[46-2019].- Mesurage.- Action en réduction du prix.- Superficie erronée.- Analyse juridique du lot.- Nécessité (non).- Etat matériel du bien.- Faute du mesureur (non).-

par Jean-Marc ROUX- Directeur scientifique des éditions Edilaix
Affichages : 716

Cass. 3e civ., 13 juin 2019, n° 17-28.407, inédit.

A la suite de la vente d’un pavillon avec jardin situé dans une copropriété, les acquéreurs ont assigné leurs vendeurs en réduction du prix et paiement de dommages-intérêts pour préjudice complémentaire en se plaignant d’un déficit de superficie au regard de l’article 46 de la loi du 10 juillet 1965. Dans ce cadre, les vendeurs ont appelé en garantie la société de diagnostics qui avait effectué le mesurage.

La Cour de cassation reprend la position qu’elle a adoptée en matière de loi Carrez lorsque le lot vendu a fait l’objet de modifications de la part du copropriétaire vendeur. Ce qui est original en l’occurrence, c’est qu’elle applique le principe non plus au notaire mais au mesureur. Elle précise que pour l’exécution d’une mission de mesurage au titre de l’article 46 de la loi de 1965, le mesureur n’est pas tenu de procéder à l’analyse juridique du lot en cause et doit prendre en compte le bien tel qu’il se présente matériellement lors de la vente.
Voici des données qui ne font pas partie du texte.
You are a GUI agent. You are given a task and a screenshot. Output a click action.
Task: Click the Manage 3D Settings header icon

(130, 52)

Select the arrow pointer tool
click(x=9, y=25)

A cet égard, des parties communes prises en compte dans le calcul de superficie du pavillon avaient été annexées de fait et intégrées dans la description du bien communiquée par le notaire. De plus, les lieux, comprenant des superficies appropriées du second étage ne figurant pas dans la description du bien, avaient été mesurés dans leur état existant et apparent. D’après la troisième chambre civile, la société qui avait réalisé le mesurage ayant précisé dans son certificat que celui-ci était établi sous réserve de la conformité à l’état descriptif de division. Pour la Cour de cassation, la cour d’appel en a déduit à bon droit qu’aucune responsabilité du mesureur n’était encourue à ce titre.

Cette approche appelle néanmoins quelques réserves.
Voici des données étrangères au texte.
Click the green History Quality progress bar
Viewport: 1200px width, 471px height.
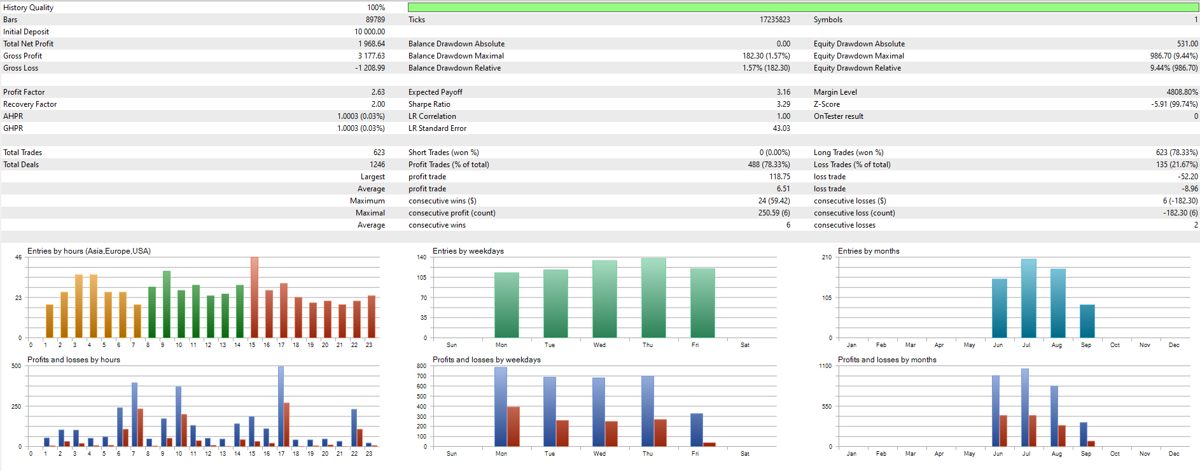point(803,8)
Il est vrai que le mesureur n’a pas à se faire juge de la légalité des travaux qui ont été réalisés par le vendeur ni de la qualification des parties de l’immeuble. Au demeurant, l’article 46 imposant le mesurage des « parties privatives » du lot cédé, il semble logique que celui qui doit réaliser la mesure se renseigne a minima sur ce qui, dans l’immeuble, relève de cette catégorie. Le règlement de copropriété comme l’état descriptif de division seront, à cet égard, de bons indicateurs. Par ailleurs, la Haute juridiction parait faire de la réserve de la conformité à l’état descriptif de division un élément suffisant pour exonérer le mesureur. Il aurait été judicieux, selon nous, d’exiger une réserve sur le hiatus apparent entre les termes de l’état descriptif de division et l’état matériel constaté sur les lieux, de manière à attirer l’attention de l’acquéreur comme du notaire. En pratique, il est d’ailleurs assez fréquent que le mesureur attire l’attention des intéressés sur une difficulté rencontrée lors de l’opération. 

L’un des intérêts, voire le seul, à l’indication du mesurage des parties privatives réside dans le repérage de modifications - parfois irrégulières - réalisées par le vendeur (travaux, changements de destination…). La position de la Cour de cassation risque de limiter considérablement les enseignements qui découlent de l’obligation issue de la loi Carrez. Sans compter une déresponsabilisation des personnes qui effectuent cette mission.